In cinquecento ad Alfonsine alla manifestazione per la legalità dopo le lettere diffamatorie e la telefonata minatoria al dipendente comunale
Il sindaco di Alfonsine, Riccardo Graziani, in fase di preparazione della manifestazione che si è svolta martedì sera in piazza Gramsci, aveva espresso qualche dubbio su quante persone vi avrebbero potuto partecipare, tanto era stata organizzata in fretta. Ma i dubbi sono stati spazzati via dalla presenza di oltre cinquecento persone che si sono radunate dietro allo striscione ‘Alfonsine per la legalità’. Tanti i cittadini, molte le bandiere dei sindacati Cgil, Cisl e Uil che hanno aderito alla manifestazione. Ad aprire il corteo che, silenziosamente, si è dipanato da piazza Gramsci fino a piazza della Resistenza, per poi tornare da dove si era partiti, sindaci e amministratori di tutti i Comuni della provincia di Ravenna con rispettiva fascia tricolore. La marcia silenziosa era stata scelta dagli organizzatori come monito contro le urla di chi minaccia.
"Un segnale che non ci piegheremo alle intimidazioni" ha esordito nel suo discorso il sindaco stesso dopo che il corteo è rientrato in piazza Gramsci. E’ stato lui ha tracciare i contorni di questa vicenda, iniziata il 26 settembre con la diffusione di una lettera anonima ad alcuni cittadini e amministratori. "Nel testo di questa missiva venivano diffuse notizie false su alcuni componenti del nostro ufficio tecnico – spiega –, indicandoli con le soli iniziali, ma, in un comune così piccolo, non è tanto difficile capire a chi erano rivolte le accuse infondate. Li si accusava di aver lavorato male, aver fornito dati sbagliati in merito al controsoffitto dell’auditorium della scuola Oriani che nel 2021 è venuto giù". Su questa vicenda è ancora in corso un procedimento civile, dove il Comune di Alfonsine cerca di far valere le proprie ragioni. Una lettera sicuramente antipatica, ma a far salire il livello di guardia è stato un altro fatto: "Una telefonata che, sempre il 26 settembre – racconta ancora il primo cittadino – ha ricevuto uno dei due dipendenti accusati nella lettera. Telefonata anonima da numero non riconoscibile, ma carica di esplicite minacce. Gli si intimava di pagare entro una settimana, altrimenti ne avrebbe subito le conseguenze, non solo lui, ma anche la sua famiglia, facendo poi il nome di suo figlio di 10 anni e di sua moglie. Rilevando così di essere in possesso di dati della sfera intima familiare che aggravano la minaccia stessa".

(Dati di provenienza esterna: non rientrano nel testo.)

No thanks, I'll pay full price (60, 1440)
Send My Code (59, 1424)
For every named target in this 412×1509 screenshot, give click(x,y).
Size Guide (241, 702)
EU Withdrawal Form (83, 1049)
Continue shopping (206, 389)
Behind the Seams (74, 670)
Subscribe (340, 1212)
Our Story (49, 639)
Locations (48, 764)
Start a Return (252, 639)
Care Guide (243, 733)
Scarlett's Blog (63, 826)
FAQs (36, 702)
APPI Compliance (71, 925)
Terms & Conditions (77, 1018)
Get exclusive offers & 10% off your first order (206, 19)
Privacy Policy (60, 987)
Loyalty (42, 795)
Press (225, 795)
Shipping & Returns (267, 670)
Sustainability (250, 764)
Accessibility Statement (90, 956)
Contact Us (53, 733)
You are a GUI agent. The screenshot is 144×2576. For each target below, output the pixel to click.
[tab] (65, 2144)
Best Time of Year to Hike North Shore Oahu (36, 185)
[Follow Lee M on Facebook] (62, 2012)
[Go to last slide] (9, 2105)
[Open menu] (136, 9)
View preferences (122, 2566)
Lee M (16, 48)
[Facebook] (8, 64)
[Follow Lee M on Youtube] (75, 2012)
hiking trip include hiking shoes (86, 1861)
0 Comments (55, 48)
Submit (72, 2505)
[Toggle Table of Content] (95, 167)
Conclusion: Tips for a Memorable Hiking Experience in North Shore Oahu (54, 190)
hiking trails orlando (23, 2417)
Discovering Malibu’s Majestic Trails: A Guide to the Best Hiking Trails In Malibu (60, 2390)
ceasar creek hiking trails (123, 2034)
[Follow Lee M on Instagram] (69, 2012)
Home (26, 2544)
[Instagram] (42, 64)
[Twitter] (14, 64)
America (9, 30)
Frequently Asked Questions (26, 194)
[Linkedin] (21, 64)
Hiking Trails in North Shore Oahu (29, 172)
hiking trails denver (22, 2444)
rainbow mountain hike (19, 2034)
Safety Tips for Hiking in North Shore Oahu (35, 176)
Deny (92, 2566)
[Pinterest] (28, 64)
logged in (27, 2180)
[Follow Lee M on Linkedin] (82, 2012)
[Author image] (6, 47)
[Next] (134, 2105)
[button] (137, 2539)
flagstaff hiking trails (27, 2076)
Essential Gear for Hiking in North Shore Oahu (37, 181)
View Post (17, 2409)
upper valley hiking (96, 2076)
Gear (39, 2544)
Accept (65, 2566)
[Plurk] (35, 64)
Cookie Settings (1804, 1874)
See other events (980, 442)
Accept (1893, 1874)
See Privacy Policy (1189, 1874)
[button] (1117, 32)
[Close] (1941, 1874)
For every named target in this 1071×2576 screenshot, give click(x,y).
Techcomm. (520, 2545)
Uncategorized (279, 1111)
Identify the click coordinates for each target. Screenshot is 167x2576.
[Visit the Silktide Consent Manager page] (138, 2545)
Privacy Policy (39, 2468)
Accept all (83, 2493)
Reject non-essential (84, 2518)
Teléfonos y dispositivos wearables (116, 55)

E se per la lettera sarebbe bastato un "giro dai carabinieri per sporgere denuncia per diffamazione", per la telefonata "serviva una risposta immediata": quella che martedì sera in tanti hanno voluto dare agli autori della lettera e della telefonata. I due episodi non è detto che siano per forza correlati, saranno gli inquirenti a fare le dovute verifiche. "Una risposta che è venuta da tutto un territorio, quello ravennate, inteso come somma di tutte le istituzioni e di cittadini – ha sottolineato Graziani –. Una comunità che non lascia solo chi è oggetto di intimidazioni. Una solidarietà che porta con sé la forza delle nostre comunità". Il colpo d’occhio sulla piazza, mentre parlavano i relatori, era impressionante: un muro fatto di uomini, donne, fasce tricolori, bandiere sindacali. Oltre al sindaco, hanno preso la parola per portare il proprio sostegno alla resistenza contro le intimidazioni, i sindacati uniti, in rappresentanza dei quali ha parlato la segretaria provinciale della Cgil, Manuela Trancossi. A portare il sostegno del mondo imprenditoriale è intervenuto il presidente del Tavolo per l’imprenditoria della Bassa Romagna, Raffaele Gordini. Le conclusioni sono state tirate dal coordinatore provinciale di Libera, Carlo Garavini.